■ Your task ■
Only these lines of the data below are wanted: the one with "Image resolution: width=1056", the one with "Given: Select the Design output radio button", and any lines between them, each repeated exactly.

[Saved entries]

========

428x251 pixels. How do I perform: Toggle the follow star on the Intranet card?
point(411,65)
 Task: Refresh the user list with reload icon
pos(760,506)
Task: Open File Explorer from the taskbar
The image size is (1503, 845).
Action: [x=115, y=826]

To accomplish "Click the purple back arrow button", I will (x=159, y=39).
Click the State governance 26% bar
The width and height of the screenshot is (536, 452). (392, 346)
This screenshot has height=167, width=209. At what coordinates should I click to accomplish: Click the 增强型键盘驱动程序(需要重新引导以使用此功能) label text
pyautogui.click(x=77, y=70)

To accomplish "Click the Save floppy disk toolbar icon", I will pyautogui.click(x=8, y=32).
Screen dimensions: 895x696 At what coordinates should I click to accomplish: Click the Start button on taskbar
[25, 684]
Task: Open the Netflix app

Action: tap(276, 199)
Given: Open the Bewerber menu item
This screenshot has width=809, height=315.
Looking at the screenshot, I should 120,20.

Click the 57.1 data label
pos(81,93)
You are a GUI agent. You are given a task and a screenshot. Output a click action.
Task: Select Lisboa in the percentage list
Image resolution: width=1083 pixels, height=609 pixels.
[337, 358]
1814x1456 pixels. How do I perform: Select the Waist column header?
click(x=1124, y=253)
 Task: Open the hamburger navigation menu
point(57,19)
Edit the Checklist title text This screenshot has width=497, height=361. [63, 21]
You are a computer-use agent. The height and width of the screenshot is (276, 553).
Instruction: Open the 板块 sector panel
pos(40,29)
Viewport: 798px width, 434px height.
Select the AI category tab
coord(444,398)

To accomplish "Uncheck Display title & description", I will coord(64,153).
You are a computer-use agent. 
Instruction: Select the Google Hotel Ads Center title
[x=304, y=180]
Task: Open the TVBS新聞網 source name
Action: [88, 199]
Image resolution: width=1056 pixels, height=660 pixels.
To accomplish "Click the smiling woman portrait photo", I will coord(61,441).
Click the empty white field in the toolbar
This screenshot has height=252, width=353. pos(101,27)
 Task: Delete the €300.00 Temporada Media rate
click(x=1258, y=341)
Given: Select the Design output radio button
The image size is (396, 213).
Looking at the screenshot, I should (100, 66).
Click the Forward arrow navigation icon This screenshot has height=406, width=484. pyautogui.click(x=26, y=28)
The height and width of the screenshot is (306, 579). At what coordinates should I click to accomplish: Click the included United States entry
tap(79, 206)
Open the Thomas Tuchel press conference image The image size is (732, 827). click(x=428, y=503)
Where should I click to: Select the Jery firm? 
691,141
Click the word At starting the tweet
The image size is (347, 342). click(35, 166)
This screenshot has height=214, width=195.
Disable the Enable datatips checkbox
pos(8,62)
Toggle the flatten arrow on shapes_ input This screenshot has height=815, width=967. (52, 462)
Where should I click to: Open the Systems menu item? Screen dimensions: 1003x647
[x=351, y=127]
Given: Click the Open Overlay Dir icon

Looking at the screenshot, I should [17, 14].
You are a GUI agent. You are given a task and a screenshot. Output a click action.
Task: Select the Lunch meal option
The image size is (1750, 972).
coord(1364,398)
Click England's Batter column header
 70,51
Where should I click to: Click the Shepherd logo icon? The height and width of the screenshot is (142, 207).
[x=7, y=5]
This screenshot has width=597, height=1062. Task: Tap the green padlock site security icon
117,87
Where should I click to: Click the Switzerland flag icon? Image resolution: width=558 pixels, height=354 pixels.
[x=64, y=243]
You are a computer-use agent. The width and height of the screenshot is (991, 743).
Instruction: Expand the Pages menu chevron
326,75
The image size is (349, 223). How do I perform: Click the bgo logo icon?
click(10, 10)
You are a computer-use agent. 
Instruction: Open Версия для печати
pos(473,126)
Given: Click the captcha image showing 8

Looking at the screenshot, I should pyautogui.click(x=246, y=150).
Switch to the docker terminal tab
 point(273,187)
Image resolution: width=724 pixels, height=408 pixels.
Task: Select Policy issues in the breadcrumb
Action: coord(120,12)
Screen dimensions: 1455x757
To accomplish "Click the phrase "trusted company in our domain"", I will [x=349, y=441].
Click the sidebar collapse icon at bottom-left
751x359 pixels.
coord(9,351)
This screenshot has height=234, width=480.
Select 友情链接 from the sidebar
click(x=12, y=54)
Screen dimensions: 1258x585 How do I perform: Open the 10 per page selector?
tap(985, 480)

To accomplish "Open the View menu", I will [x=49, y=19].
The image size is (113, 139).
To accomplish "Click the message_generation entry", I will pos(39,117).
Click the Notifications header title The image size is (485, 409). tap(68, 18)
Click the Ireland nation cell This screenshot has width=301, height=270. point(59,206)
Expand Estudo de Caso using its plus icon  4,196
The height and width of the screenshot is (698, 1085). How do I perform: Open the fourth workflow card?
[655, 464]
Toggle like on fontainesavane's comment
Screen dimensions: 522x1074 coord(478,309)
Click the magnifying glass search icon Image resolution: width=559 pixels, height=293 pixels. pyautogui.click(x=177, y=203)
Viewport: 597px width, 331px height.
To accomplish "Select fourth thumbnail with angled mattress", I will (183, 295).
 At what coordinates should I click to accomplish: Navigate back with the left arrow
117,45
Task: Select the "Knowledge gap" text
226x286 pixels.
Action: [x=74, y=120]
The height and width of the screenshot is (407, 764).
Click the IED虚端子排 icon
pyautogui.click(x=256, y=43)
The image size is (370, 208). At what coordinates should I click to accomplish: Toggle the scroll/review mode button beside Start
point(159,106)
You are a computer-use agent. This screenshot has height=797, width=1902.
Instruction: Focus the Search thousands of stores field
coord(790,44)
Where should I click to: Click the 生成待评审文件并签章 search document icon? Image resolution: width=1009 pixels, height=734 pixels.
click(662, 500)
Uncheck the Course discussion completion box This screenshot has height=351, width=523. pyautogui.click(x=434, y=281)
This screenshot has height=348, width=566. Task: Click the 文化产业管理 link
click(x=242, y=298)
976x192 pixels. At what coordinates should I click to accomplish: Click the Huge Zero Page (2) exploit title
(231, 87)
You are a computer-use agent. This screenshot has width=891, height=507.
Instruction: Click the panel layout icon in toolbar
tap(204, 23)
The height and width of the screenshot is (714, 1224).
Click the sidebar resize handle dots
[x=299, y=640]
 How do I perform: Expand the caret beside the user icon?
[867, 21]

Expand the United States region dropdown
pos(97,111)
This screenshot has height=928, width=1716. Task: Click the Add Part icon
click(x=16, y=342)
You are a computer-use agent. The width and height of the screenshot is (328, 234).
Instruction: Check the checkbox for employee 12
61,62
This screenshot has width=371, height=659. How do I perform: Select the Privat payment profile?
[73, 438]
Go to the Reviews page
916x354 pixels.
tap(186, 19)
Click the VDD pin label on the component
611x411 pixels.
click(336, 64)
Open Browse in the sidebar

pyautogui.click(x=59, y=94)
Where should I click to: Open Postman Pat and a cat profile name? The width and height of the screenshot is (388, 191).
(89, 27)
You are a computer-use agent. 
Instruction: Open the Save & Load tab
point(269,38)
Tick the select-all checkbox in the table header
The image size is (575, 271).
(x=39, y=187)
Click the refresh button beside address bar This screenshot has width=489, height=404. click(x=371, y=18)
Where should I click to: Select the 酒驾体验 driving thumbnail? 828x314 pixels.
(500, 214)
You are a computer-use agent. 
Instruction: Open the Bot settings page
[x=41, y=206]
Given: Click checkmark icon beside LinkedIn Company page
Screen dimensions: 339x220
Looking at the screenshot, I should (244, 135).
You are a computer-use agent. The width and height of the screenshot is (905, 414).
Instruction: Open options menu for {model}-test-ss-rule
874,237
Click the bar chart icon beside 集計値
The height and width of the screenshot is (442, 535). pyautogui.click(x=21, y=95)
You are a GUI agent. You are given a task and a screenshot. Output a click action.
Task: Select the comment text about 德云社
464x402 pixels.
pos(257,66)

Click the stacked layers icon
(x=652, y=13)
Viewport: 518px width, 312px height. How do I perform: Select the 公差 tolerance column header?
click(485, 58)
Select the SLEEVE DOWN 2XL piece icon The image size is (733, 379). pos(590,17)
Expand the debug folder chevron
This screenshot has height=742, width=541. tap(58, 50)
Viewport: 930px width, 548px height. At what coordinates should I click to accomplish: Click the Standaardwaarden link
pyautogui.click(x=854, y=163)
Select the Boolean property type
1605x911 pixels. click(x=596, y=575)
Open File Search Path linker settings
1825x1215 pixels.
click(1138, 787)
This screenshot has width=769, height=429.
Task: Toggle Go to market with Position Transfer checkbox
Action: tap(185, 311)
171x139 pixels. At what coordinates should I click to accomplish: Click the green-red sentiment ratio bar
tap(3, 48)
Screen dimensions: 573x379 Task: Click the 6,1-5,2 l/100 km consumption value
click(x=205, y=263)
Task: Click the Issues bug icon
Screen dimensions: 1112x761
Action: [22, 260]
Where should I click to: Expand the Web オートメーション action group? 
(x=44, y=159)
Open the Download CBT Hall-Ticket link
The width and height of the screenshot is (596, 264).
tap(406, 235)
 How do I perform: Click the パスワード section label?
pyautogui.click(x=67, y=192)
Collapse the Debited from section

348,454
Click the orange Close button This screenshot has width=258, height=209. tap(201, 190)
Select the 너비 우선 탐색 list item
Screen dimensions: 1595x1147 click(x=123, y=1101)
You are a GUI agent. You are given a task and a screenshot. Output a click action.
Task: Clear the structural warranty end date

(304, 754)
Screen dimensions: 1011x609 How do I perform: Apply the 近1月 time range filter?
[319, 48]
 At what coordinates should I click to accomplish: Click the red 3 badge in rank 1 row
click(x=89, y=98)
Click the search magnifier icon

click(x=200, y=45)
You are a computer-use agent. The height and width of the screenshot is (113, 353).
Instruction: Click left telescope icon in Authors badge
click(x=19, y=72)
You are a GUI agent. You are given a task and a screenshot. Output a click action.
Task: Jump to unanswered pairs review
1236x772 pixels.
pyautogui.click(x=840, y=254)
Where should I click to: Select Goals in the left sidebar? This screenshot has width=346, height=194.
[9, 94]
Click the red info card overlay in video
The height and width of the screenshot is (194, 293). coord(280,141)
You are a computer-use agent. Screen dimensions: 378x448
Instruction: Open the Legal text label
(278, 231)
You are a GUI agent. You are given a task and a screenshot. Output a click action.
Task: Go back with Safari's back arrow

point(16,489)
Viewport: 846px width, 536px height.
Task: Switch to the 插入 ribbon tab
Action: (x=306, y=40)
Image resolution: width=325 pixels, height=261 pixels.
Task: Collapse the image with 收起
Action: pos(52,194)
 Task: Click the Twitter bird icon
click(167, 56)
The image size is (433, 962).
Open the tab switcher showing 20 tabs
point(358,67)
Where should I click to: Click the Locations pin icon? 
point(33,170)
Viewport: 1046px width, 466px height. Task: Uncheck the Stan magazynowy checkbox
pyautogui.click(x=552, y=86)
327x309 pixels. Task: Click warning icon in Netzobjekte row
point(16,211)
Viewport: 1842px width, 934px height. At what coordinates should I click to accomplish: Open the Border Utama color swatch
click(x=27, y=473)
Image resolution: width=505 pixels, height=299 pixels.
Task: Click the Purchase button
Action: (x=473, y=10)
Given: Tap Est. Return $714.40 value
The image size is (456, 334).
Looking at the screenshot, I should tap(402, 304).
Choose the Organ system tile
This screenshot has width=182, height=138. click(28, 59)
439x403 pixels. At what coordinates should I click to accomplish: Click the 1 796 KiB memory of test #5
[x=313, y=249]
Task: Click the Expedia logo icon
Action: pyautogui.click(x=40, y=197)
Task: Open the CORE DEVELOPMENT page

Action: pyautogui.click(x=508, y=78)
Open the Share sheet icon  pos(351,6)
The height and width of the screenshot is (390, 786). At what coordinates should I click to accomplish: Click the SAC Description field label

========

■ Output below ■
Image resolution: width=1056 pixels, height=660 pixels.
To accomplish "Click the smiling woman portrait photo", I will coord(61,441).
Click the empty white field in the toolbar
This screenshot has height=252, width=353. pos(101,27)
 Task: Delete the €300.00 Temporada Media rate
click(x=1258, y=341)
Given: Select the Design output radio button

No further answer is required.